Filme: O Homem que Burlou a Máfia
Produção: EUA, 1973, 111 min.
Direção: Don Siegel
Canal: Globo, 2h30

Enquanto não entra "O Homem que Burlou a Máfia", o que mais se pode apreciar em alguns filmes de hoje é a arte de suas atrizes: a ostensiva Marianne Sagebrecht, em "Bagdad Café", e a discreta Isabelle Huppert, em "Os Possessos".
Mas é mesmo "O Homem que Burlou a Máfia" que fica com todas as honras do dia. A históra é a de assaltante, Charley Varrick (Walter Matthau), que despretensiosamente rouba um pequeno banco.
Ao abrir o cofre, porém, percebe que ali existe uma dinheirama. Inteligente, logo nota que tirou a sorte grande ao contrário: assaltou um banco onde a Máfia moitava seu dinheiro. Varrick sabe que com a polícia o jogo tem leis precisas e limites. Com a Máfia, não tem conversa. Seus assassinos irão persegui-lo até o fim do mundo atrás do dinheiro.

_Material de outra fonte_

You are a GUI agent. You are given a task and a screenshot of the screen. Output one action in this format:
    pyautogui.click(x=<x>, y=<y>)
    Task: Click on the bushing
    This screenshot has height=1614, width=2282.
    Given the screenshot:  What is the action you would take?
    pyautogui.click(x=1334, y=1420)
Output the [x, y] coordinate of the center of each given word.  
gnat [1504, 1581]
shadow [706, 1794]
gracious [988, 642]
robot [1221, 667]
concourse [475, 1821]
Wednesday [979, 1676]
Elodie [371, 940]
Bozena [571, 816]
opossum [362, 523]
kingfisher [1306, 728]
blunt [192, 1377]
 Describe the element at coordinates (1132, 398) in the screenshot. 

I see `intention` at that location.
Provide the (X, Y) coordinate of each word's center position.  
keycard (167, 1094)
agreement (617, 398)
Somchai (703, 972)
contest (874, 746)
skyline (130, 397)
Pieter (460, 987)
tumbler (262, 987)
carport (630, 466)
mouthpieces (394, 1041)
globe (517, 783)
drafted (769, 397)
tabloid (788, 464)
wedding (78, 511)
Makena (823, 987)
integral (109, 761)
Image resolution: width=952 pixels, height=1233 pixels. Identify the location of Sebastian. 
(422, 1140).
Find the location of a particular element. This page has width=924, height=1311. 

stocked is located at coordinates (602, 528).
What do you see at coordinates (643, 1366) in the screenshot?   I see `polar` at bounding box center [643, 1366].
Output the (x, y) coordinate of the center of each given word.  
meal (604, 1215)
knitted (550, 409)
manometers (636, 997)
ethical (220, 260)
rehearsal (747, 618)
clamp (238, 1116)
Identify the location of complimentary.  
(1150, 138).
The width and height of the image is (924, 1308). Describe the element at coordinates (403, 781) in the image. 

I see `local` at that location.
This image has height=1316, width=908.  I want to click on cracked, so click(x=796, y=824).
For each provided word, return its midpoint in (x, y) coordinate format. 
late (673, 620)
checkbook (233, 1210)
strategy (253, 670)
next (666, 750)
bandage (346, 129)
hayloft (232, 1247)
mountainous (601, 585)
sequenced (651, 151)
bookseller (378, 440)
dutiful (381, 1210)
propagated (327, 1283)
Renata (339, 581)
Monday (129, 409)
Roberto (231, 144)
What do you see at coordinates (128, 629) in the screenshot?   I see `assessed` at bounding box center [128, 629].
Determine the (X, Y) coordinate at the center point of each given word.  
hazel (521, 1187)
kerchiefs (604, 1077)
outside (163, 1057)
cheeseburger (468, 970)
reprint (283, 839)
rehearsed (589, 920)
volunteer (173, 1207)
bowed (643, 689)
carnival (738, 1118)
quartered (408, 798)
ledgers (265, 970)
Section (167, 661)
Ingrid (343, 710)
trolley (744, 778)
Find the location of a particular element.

Como não há como devolvê-lo, Varrick não tem outra solução exceto a de aceitar seu destino e tentar dribá-lo. Arma-se para a perseguição.
O problema que se coloca para ele é a de um combate desigual. É desse ponto em diante que "O Homem que Burlou a Máfia" se afirma como um produto típico de Don Siegel, em que a ação tem uma natureza física acentuada. É como se o espectador sentisse, a cada cena, a pulsação dos personagens em cena. Seus gestos são dotados de uma precisão absoluta, como sinais exteriores de um raciocínio incessante.
Já se disse que este é um filme sem tempos mortos, o que é verdade. Joe Don Baker, o matador da Máfia, está disposto a não deixar Matthau em paz por um momento. Não é o único, mas é o principal de seus perseguidores.
Entre os dois se desenvolve um jogo de inteligência que terá seu ponto alto na batalha entre um automóvel (que persegue) e um velho avião (perseguido). Cada instante desse conflito de tirar o fôlego designa um gesto de pensamento, em que as honras principais cabem ao perseguido. Escapar (e sobreviver) consiste, para ele, em interpretar o mundo corretamente, antecipar-se à ação do inimigo, surpreendê-lo fazendo o inesperado.
É, em suma, assumir integralmente sua condição de homem, indivíduo, às voltas com um mundo hostil e ser capaz de superar a adversidade. É como se alterasse a célebre frase de Descartes, transformando-a em "penso, logo sobrevivo". "O Homem que Burlou a Máfia" é um desses momentos em que Siegel desenvolveu plenamente a idéia de cinema popular.